Unlike in Job and many of the Psalms, God says nothing to the writer of Lamentations. What should we make of his silence?
One commentator, Kathleen O’Connor, calls God’s silence “inspired.” This resonates on three levels. First, God allows the suffering people to have their full say. He listens, without interrupting to comfort or correct. Second, the Prophets had already explained that this would happen and why. And third, although God does not speak as a character in the book, he speaks by including it in his Word, within the canon of Scripture.
How does Lamentations differ from Job or the Psalms?
Job’s suffering is clearly undeserved. In the Psalms, suffering is sometimes the result of sin, sometimes the result of wickedness of enemies, and sometimes simply inexplicable. But even though the suffering of Jerusalem happened at the hands of the evil Babylonian empire, it is recognized as the outworking of God’s judgment on moral, social, and spiritual degradation. Lamentations accepts God’s punishment while recoiling from its awful severity.
What does Lamentations offer us today?
There are people who are, at this moment, seeing murder, rape, the loss of homes and loved ones, and the destruction of holy places. For them, Lamentations describes reality. We can and should lament with them.

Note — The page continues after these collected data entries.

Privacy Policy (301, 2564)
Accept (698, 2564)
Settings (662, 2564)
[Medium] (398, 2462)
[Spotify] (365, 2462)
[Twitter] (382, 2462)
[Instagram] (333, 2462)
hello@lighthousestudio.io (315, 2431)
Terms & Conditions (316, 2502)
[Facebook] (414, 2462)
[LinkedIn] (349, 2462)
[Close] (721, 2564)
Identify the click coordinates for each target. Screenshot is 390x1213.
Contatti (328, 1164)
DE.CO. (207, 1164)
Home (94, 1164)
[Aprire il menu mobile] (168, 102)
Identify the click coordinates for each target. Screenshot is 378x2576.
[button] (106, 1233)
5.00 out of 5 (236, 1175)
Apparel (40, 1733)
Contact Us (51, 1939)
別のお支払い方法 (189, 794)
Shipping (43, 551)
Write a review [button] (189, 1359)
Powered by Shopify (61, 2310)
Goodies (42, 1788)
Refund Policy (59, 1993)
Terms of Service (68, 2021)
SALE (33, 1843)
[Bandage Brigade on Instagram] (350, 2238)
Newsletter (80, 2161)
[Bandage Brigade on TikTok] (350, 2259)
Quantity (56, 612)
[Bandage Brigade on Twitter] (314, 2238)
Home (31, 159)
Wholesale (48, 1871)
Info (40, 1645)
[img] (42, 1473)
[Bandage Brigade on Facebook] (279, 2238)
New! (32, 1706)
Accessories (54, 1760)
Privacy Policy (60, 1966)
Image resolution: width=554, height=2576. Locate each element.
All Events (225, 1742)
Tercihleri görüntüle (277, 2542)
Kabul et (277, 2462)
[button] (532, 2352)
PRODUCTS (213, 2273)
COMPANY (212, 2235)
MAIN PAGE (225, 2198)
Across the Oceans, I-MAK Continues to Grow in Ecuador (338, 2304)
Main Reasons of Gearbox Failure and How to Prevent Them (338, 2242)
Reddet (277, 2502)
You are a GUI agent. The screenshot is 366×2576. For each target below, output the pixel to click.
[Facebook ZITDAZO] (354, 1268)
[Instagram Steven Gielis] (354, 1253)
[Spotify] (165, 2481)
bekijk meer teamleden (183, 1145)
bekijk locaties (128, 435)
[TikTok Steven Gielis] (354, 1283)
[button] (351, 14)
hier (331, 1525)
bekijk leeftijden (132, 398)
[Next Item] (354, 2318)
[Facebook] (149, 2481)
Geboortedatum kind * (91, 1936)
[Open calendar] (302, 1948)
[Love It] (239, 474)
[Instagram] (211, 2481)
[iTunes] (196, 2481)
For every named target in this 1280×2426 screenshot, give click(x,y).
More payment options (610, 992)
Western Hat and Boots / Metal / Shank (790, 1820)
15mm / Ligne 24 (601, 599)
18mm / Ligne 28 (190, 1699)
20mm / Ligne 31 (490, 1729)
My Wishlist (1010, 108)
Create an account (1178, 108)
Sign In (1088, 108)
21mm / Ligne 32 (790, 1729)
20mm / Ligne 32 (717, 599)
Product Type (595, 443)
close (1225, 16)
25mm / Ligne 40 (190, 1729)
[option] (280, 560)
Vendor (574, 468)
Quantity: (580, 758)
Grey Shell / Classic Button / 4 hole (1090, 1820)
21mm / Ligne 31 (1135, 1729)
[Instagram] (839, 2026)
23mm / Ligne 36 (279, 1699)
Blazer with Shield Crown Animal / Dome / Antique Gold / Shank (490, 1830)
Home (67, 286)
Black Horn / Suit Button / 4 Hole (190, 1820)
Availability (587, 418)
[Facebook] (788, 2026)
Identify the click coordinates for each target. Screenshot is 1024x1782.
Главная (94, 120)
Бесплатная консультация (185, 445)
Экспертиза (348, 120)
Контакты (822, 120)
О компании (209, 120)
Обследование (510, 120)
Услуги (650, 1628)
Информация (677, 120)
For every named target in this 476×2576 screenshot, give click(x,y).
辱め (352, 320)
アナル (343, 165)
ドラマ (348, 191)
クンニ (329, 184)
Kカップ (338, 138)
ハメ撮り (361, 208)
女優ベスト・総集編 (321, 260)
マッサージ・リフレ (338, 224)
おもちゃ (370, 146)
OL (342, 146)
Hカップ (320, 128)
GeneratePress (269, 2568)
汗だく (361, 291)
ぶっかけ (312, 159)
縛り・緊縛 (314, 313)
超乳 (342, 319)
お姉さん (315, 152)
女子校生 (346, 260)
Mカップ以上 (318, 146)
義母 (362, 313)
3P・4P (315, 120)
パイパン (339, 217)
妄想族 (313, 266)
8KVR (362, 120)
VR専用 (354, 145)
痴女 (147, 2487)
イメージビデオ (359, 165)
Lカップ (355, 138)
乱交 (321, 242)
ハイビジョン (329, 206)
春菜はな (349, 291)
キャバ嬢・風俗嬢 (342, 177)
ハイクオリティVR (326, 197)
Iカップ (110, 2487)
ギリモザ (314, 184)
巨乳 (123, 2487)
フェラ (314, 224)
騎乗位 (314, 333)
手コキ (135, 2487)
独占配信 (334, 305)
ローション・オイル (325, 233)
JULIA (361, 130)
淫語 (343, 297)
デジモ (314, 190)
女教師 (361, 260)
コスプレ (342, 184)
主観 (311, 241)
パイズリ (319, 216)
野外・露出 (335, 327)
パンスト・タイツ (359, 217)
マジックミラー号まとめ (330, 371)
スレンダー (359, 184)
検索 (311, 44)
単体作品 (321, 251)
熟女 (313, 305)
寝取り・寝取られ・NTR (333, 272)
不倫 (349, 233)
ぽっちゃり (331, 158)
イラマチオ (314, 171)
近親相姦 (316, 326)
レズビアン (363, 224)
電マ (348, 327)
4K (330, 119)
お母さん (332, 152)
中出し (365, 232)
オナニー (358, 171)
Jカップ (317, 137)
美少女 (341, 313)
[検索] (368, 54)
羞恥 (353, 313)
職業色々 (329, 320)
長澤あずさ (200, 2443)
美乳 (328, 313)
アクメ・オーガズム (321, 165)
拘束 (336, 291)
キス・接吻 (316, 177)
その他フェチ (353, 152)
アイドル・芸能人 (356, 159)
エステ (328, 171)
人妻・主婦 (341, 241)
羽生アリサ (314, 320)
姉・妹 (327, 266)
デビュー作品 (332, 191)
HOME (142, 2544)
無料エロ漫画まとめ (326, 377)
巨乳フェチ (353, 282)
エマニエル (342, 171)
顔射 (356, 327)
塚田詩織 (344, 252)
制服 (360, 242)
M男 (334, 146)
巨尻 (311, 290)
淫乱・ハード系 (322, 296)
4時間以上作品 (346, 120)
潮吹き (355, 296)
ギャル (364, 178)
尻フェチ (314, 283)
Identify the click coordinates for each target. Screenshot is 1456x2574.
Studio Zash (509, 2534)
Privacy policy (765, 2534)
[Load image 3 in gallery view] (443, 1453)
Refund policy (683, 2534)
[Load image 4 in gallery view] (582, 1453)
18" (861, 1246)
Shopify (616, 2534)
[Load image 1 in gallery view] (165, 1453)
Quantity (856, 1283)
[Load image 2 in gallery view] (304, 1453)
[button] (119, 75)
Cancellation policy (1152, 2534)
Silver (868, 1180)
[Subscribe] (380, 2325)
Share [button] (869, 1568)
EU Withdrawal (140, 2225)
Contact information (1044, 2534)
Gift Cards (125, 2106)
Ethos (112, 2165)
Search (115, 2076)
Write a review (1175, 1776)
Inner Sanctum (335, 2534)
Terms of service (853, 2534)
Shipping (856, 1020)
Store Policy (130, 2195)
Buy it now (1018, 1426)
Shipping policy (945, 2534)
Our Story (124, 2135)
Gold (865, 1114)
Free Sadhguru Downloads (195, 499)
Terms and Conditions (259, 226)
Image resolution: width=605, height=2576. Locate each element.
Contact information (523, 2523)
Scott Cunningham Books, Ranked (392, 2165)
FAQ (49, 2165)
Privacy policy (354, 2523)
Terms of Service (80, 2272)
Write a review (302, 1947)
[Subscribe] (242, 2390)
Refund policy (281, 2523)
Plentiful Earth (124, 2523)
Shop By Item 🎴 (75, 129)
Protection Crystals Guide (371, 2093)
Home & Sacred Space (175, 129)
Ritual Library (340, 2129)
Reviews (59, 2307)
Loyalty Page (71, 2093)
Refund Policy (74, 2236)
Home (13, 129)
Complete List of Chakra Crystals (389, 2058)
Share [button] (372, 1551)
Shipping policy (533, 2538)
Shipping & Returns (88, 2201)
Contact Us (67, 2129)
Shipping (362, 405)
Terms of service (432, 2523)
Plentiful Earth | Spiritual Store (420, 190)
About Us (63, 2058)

Lamentations, as O’Connor says, provides a bottle for the tears of the world. We cry out to God for those who suffer so terribly from the effects of sin and evil and sheer folly: in wars, racial conflicts, and all manner of injustice and oppression. Lamentations holds up to God the sheer horror of what this suffering feels like, and appeals to him to act justly, to demonstrate his faithfulness. The book affirms God’s sovereignty—his throne is still in heaven even as the devastation of his temple happens on earth—in its closing verses.
What role should a book like Lamentations play in our worship, corporate prayers, and sermons?
The absence of lament, at least in many Western churches, is a great loss. We have quietly airbrushed great swaths of the Bible from our consciousness. We sing songs based on the Psalms, but often leave out the bits about suffering or oppression. We ignore the fact that in the Psalms, “lament,” or protest, is the largest category.
So much of our worship is cover-up: pretending to have emotions we don’t really feel, or smothering the emotions we do. That is not praise. It simply leaves us to pick up our suffering again on the way out—without bringing it into God’s presence or hurling it at him in questioning (but trusting) protest. Spending time in Lamentations helps us learn how to plumb the depths of lament as well as scale the heights of rejoicing.